**Try it:** Out of the records below, copy all lines in which the word "click" occurs.
-- -- --
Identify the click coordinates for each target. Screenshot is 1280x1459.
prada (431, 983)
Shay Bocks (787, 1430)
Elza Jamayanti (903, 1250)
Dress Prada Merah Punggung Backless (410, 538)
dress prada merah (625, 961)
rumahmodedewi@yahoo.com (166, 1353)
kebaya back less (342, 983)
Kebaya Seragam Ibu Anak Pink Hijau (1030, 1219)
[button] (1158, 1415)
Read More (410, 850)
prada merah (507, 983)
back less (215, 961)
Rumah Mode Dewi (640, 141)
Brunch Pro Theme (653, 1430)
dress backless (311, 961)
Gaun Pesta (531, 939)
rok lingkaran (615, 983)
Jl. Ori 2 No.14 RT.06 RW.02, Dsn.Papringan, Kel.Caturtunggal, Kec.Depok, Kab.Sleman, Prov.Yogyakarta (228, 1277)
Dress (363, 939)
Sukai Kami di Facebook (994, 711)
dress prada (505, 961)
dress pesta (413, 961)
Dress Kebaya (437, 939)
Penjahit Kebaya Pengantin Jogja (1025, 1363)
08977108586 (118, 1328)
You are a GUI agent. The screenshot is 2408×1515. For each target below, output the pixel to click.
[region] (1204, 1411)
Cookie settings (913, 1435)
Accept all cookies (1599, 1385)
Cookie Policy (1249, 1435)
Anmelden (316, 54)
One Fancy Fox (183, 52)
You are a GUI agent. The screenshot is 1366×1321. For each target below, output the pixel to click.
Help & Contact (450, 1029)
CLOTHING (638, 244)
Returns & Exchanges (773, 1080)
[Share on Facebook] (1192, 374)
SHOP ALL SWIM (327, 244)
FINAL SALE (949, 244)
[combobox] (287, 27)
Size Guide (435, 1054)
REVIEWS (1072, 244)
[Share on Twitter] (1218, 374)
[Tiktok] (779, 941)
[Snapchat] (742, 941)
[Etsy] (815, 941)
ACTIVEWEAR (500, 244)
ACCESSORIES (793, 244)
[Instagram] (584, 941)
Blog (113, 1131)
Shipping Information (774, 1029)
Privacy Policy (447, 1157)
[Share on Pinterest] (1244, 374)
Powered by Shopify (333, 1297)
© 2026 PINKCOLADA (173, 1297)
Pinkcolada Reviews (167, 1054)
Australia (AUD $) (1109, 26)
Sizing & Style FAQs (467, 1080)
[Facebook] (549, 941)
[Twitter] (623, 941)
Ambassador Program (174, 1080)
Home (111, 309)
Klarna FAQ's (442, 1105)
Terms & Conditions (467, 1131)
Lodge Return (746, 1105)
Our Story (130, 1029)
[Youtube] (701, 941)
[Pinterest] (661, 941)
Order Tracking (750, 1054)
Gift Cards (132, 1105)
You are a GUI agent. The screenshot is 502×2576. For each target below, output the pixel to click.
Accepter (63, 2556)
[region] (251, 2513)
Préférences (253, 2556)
-- -- --
**Solution:**
Identify the click coordinates for each target. Screenshot is 1280x1459.
You are a GUI agent. The screenshot is 2408×1515. For each target below, output the pixel to click.
You are a GUI agent. The screenshot is 1366×1321. For each target below, output the pixel to click.
You are a GUI agent. The screenshot is 502×2576. For each target below, output the pixel to click.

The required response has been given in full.